» Data for analysis:
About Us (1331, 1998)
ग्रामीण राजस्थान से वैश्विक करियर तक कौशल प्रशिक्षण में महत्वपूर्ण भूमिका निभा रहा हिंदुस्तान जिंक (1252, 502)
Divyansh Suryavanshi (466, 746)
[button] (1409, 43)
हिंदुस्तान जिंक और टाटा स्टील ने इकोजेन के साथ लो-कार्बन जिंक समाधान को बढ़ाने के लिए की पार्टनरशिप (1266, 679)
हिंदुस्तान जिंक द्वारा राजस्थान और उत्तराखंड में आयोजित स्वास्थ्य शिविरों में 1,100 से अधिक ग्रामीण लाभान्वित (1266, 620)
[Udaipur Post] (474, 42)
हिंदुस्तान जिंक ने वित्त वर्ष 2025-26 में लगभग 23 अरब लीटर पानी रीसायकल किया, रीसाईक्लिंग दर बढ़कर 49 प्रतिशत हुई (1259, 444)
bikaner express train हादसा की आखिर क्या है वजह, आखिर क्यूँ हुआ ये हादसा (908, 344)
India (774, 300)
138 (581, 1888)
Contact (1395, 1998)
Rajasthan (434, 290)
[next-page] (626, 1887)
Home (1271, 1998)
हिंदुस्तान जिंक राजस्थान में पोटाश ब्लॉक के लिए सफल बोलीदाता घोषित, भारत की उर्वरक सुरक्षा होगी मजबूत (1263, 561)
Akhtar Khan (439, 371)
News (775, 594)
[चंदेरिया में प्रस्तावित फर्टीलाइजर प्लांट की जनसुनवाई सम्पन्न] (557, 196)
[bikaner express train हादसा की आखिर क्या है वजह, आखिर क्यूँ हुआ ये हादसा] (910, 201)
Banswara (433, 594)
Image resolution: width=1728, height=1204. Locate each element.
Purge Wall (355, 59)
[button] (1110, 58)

» Exercise goal:
The reply should consist of the records, reproduced exactly.

» Written solution:
About Us (1331, 1998)
ग्रामीण राजस्थान से वैश्विक करियर तक कौशल प्रशिक्षण में महत्वपूर्ण भूमिका निभा रहा हिंदुस्तान जिंक (1252, 502)
Divyansh Suryavanshi (466, 746)
[button] (1409, 43)
हिंदुस्तान जिंक और टाटा स्टील ने इकोजेन के साथ लो-कार्बन जिंक समाधान को बढ़ाने के लिए की पार्टनरशिप (1266, 679)
हिंदुस्तान जिंक द्वारा राजस्थान और उत्तराखंड में आयोजित स्वास्थ्य शिविरों में 1,100 से अधिक ग्रामीण लाभान्वित (1266, 620)
[Udaipur Post] (474, 42)
हिंदुस्तान जिंक ने वित्त वर्ष 2025-26 में लगभग 23 अरब लीटर पानी रीसायकल किया, रीसाईक्लिंग दर बढ़कर 49 प्रतिशत हुई (1259, 444)
bikaner express train हादसा की आखिर क्या है वजह, आखिर क्यूँ हुआ ये हादसा (908, 344)
India (774, 300)
138 (581, 1888)
Contact (1395, 1998)
Rajasthan (434, 290)
[next-page] (626, 1887)
Home (1271, 1998)
हिंदुस्तान जिंक राजस्थान में पोटाश ब्लॉक के लिए सफल बोलीदाता घोषित, भारत की उर्वरक सुरक्षा होगी मजबूत (1263, 561)
Akhtar Khan (439, 371)
News (775, 594)
[चंदेरिया में प्रस्तावित फर्टीलाइजर प्लांट की जनसुनवाई सम्पन्न] (557, 196)
[bikaner express train हादसा की आखिर क्या है वजह, आखिर क्यूँ हुआ ये हादसा] (910, 201)
Banswara (433, 594)
Image resolution: width=1728, height=1204. Locate each element.
Purge Wall (355, 59)
[button] (1110, 58)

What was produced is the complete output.